# New little guy



## NickAcker23 (Oct 1, 2014)

So I have always been a dog guy growing up my father hated and I mean hated cats. So we always had a dog and I miss having one ever since I moved away and live in an apartment. My wife on the other hand has always had a cat and loves them her birthday is coming up and I had an opportunity to rescue a very very small kitten. So I looked into it paid an extra deposit with our apartment and brought home this kitten. The little guy needed to be bottle fed for a few weeks before we were able to start feeding him real food on his own which was an experience on its own. Now he's getting bigger and more playful but still likes to cuddle up to us. To my surprise this little guy is starting to grow on me.


----------



## CW (Mar 20, 2015)

They make tools to remove such growths.... Gerber, Schrade, ....

[yes, I have 6 cats, 1 dog and a horse..... thanks kids......]


----------



## NasHouston (Oct 15, 2015)

You and me both man. I've always had dogs, big 100 pound muscle dogs. So I was frustrated looking for a Doberman. Every breeder wanted $2500 for a full breed dobie, I was like WTF.

Found this little thing under my car a couple of months ago. Now I'm a 6', 190 lbs, bearded, tattooed, gun toting man with a little kitten.


----------

---------------

→ Directions for this task:
Can you reproduce, word for word, the stretch of the kitten thread that opens with the words containing "You and me both" and closes with "a little kitten."? Work from the kitten thread alone.

---------------

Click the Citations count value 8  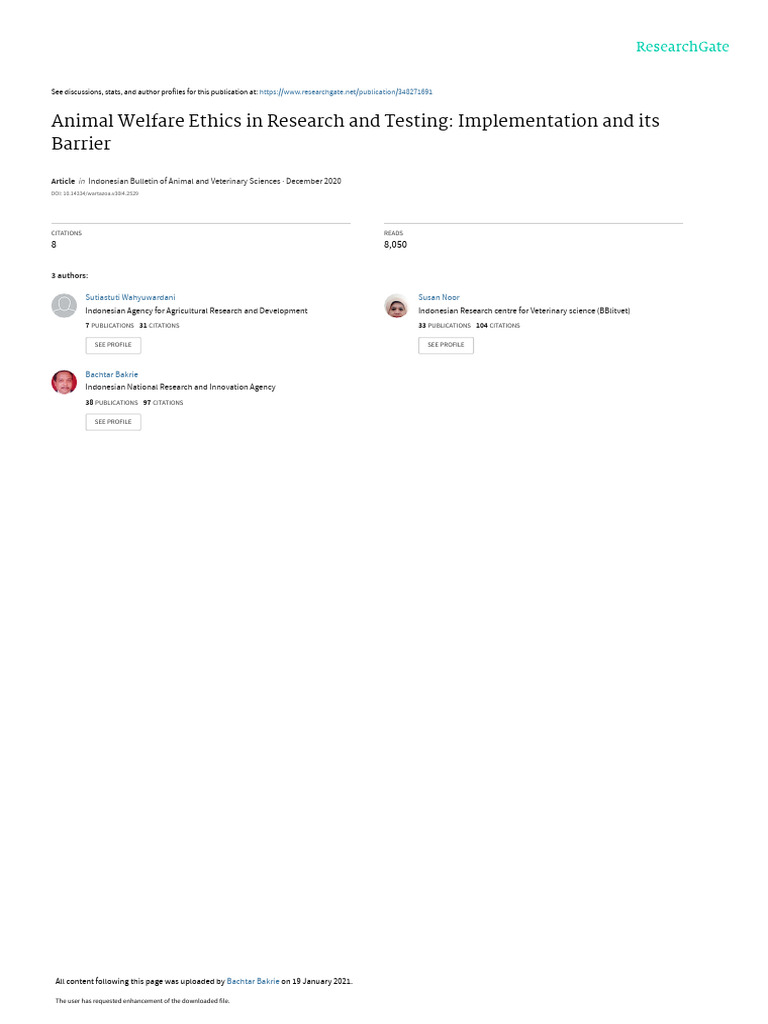54,244
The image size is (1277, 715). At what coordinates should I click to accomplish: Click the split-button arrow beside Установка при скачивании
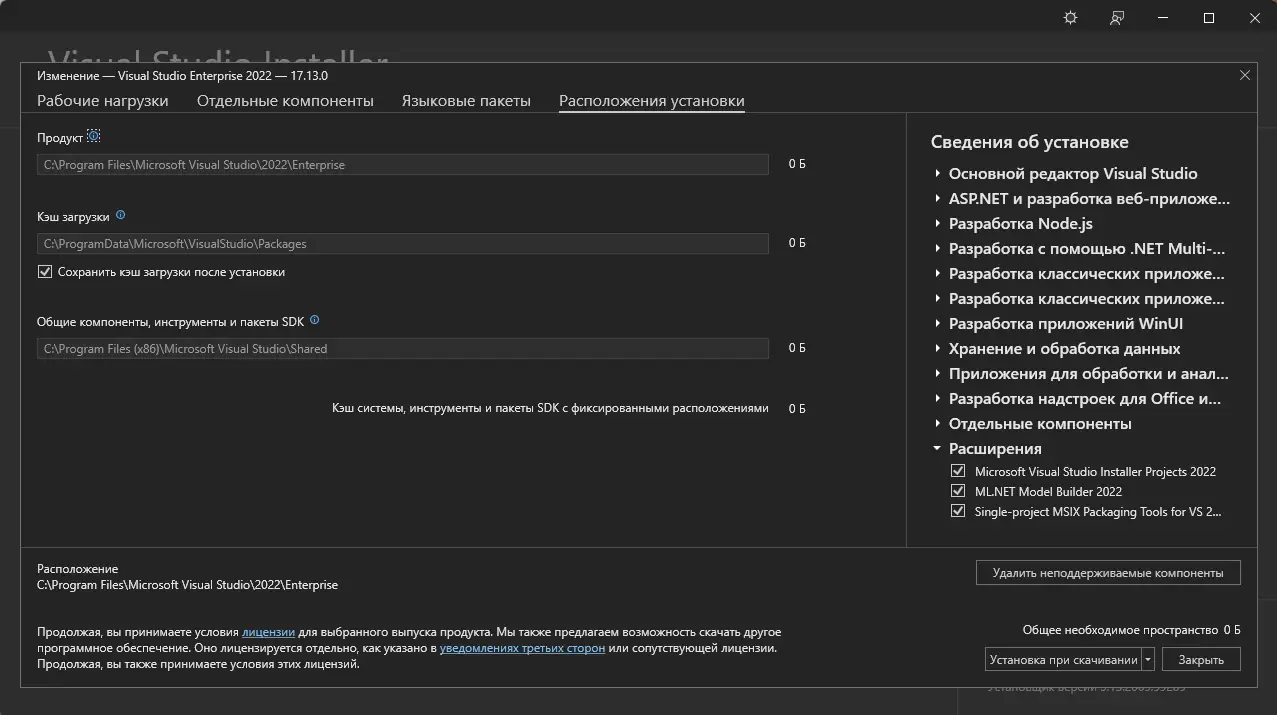coord(1149,660)
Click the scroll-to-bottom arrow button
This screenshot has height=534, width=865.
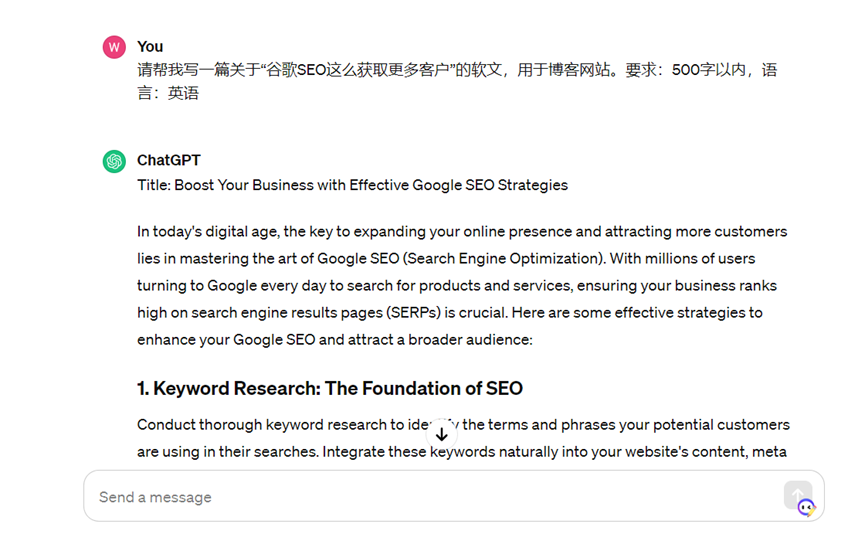tap(442, 435)
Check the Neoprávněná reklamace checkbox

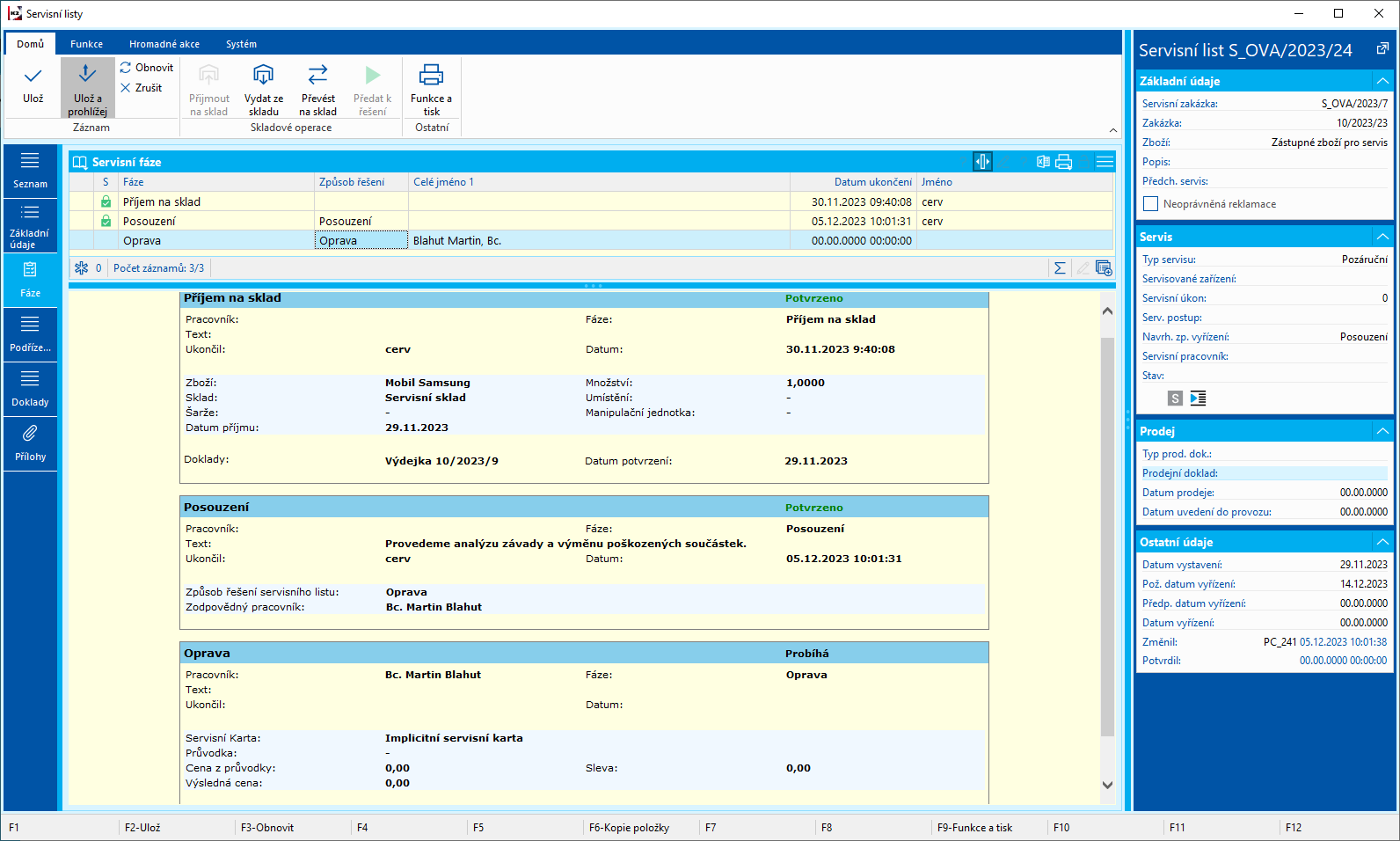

---------------

→ Task response:
You and me both man. I've always had dogs, big 100 pound muscle dogs. So I was frustrated looking for a Doberman. Every breeder wanted $2500 for a full breed dobie, I was like WTF.

Found this little thing under my car a couple of months ago. Now I'm a 6', 190 lbs, bearded, tattooed, gun toting man with a little kitten.